Reviewers and technology bloggers have been announcing the new e-reader era for a while now, and the release of the Barnes & Noble Nook reader appeared to cement the e-reader craze for the holidays. These new gadgets can pack a large amount of content in a single space, and are famously convenient for both readers and authors, with potential for a greater profit margin for the latter. But can e-readers go super mainstream by taking over the textbook market? Some think this might be a good idea, given the high cost of traditional textbooks. But it's not clear that will be enough to get e-readers on college campuses and in high schools. Here's the debate:

  • Textbooks Are Expensive  Philosophy professor John Holbo complains about the price of favorite textbooks, and writes that he is revising the syllabus for his class to include cheaper books, even though they are of poorer quality. "There is such a thing as charging too much," he declares to Oxford University Press, telling "anyone at [the company] who might be reading" that they have "lost a course adoption."
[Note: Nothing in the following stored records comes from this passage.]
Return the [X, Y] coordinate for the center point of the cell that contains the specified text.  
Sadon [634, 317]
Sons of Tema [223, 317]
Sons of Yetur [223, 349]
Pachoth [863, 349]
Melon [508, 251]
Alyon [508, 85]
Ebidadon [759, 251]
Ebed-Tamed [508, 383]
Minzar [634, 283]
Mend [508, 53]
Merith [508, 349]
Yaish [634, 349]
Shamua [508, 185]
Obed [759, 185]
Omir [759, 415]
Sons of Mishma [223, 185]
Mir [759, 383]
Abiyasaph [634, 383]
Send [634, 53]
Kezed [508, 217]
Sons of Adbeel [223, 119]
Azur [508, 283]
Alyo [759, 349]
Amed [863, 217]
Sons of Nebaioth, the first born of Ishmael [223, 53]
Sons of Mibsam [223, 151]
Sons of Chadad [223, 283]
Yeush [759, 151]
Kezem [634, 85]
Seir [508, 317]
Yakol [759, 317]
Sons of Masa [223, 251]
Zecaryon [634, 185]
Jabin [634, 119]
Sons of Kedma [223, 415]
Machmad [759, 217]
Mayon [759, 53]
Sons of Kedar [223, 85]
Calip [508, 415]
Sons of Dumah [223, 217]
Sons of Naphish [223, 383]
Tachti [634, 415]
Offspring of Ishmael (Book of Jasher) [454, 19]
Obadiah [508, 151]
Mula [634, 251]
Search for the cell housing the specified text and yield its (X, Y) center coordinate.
  • Academics Should Publish Cheaply--On A Kindle!  At Think Progress, Matt Yglesias responds by saying he is "perennially baffled by the business model of academic publishing. Universities," he explains, "are non-commercial institutions that take substantial quantities of philanthropic and government funds to subsidize the production of scholarship but then turn around and try to manage the dissemination of scholarship on a quasi-commercial basis." Why not "disseminate ideas for almost no money" with digital technology? "I assume," he writes, "that the kind of people inclined to write books about the history of early modern philosophy are more interested in finding an audience for their work than in making a quick buck--that doesn't seem like a profit-maximizing sort of field."
  • Kindle Textbooks Not Taking Off Anytime Soon  Daily Finance's Sarah Weinman, though, points out that students aren't as enthusiastic about e-readers as their elders assume they are. Not only do they prefer paper books for better reading and note-taking in the margins, but the e-reader initial cost, at $489 for the Kindle DX, marketed to students, is a significant deterrent for many. "Students weren't so much shocked that e-books are expensive," writes Weinman, "as they were disillusioned that e-books weren't substantially cheaper than textbooks."
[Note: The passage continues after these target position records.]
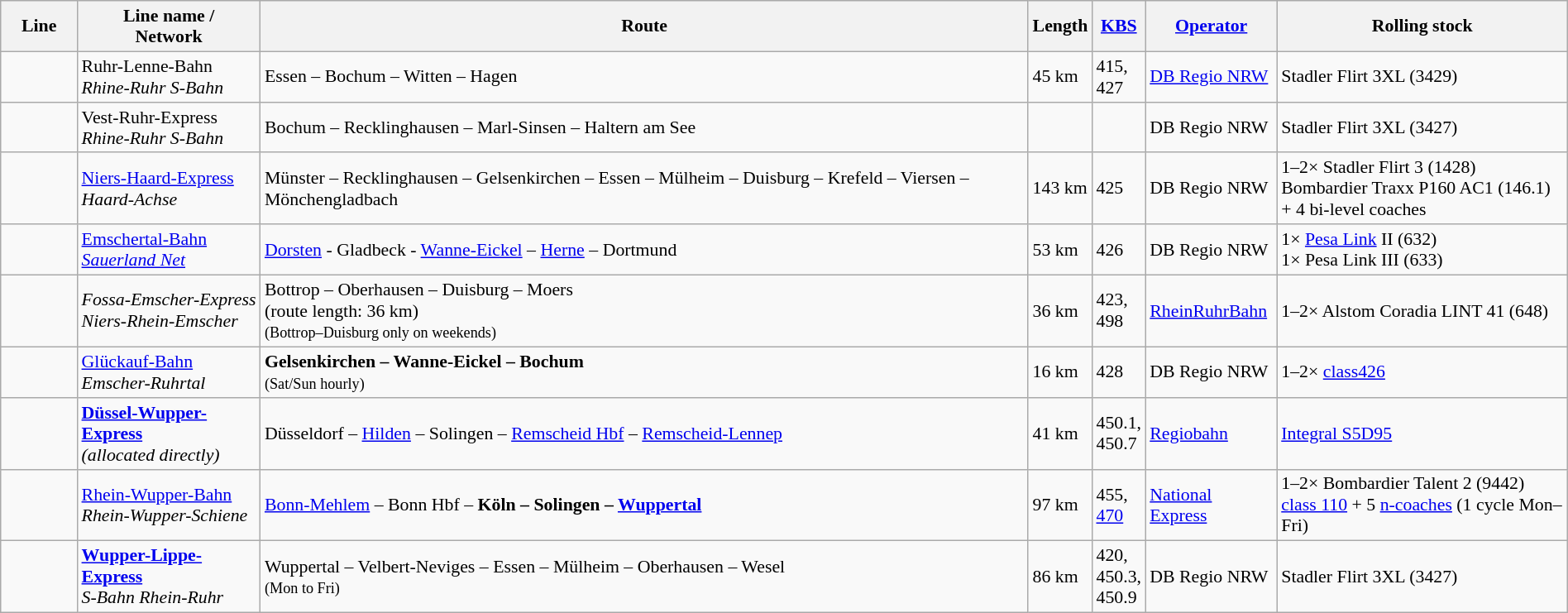
Fossa-Emscher-ExpressNiers-Rhein-Emscher (169, 311)
16 km (1060, 372)
Rhein-Wupper-Bahn Rhein-Wupper-Schiene (169, 504)
425 (1118, 189)
420, 450.3, 450.9 (1118, 576)
423, 498 (1118, 311)
428 (1118, 372)
Münster – Recklinghausen – Gelsenkirchen – Essen – Mülheim – Duisburg – Krefeld – Viersen – Mönchengladbach (645, 189)
450.1, 450.7 (1118, 433)
Integral S5D95 (1422, 433)
Stadler Flirt 3XL (3429) (1422, 76)
Essen – Bochum – Witten – Hagen (645, 76)
1× Pesa Link II (632)1× Pesa Link III (633) (1422, 250)
Bochum – Recklinghausen – Marl-Sinsen – Haltern am See (645, 127)
Niers-Haard-ExpressHaard-Achse (169, 189)
KBS (1118, 25)
1–2× Alstom Coradia LINT 41 (648) (1422, 311)
41 km (1060, 433)
Wuppertal – Velbert-Neviges – Essen – Mülheim – Oberhausen – Wesel(Mon to Fri) (645, 576)
Vest-Ruhr-ExpressRhine-Ruhr S-Bahn (169, 127)
Length (1060, 25)
455, 470 (1118, 504)
86 km (1060, 576)
Dorsten - Gladbeck - Wanne-Eickel – Herne – Dortmund (645, 250)
426 (1118, 250)
1–2× Bombardier Talent 2 (9442)class 110 + 5 n-coaches (1 cycle Mon–Fri) (1422, 504)
143 km (1060, 189)
Route (645, 25)
Ruhr-Lenne-BahnRhine-Ruhr S-Bahn (169, 76)
45 km (1060, 76)
36 km (1060, 311)
National Express (1211, 504)
53 km (1060, 250)
Gelsenkirchen – Wanne-Eickel – Bochum (Sat/Sun hourly) (645, 372)
RheinRuhrBahn (1211, 311)
415, 427 (1118, 76)
Düssel-Wupper-Express(allocated directly) (169, 433)
Düsseldorf – Hilden – Solingen – Remscheid Hbf – Remscheid-Lennep (645, 433)
Regiobahn (1211, 433)
Bottrop – Oberhausen – Duisburg – Moers(route length: 36 km)(Bottrop–Duisburg only on weekends) (645, 311)
Rolling stock (1422, 25)
Line name /Network (169, 25)
Wupper-Lippe-ExpressS-Bahn Rhein-Ruhr (169, 576)
Bonn-Mehlem – Bonn Hbf – Köln – Solingen – Wuppertal (645, 504)
1–2× Stadler Flirt 3 (1428)Bombardier Traxx P160 AC1 (146.1)+ 4 bi-level coaches (1422, 189)
Line (40, 25)
97 km (1060, 504)
Emschertal-BahnSauerland Net (169, 250)
Operator (1211, 25)
1–2× class426 (1422, 372)
Glückauf-BahnEmscher-Ruhrtal (169, 372)
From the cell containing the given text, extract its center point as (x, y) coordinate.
  • What About Textbook Rentals?  Nik Cubrilovic notes at TechCrunch that textbooks cost and "limited lifespan ... combined with a market of poor students looking to save a few dollars, have resulted in the textbook rental market exploding in recent years." So is this trend likely to stay? In fact, Cubrilovic thinks one of two companies--Chegg and BookRenter--"is likely to become the Netflix of textbook rentals."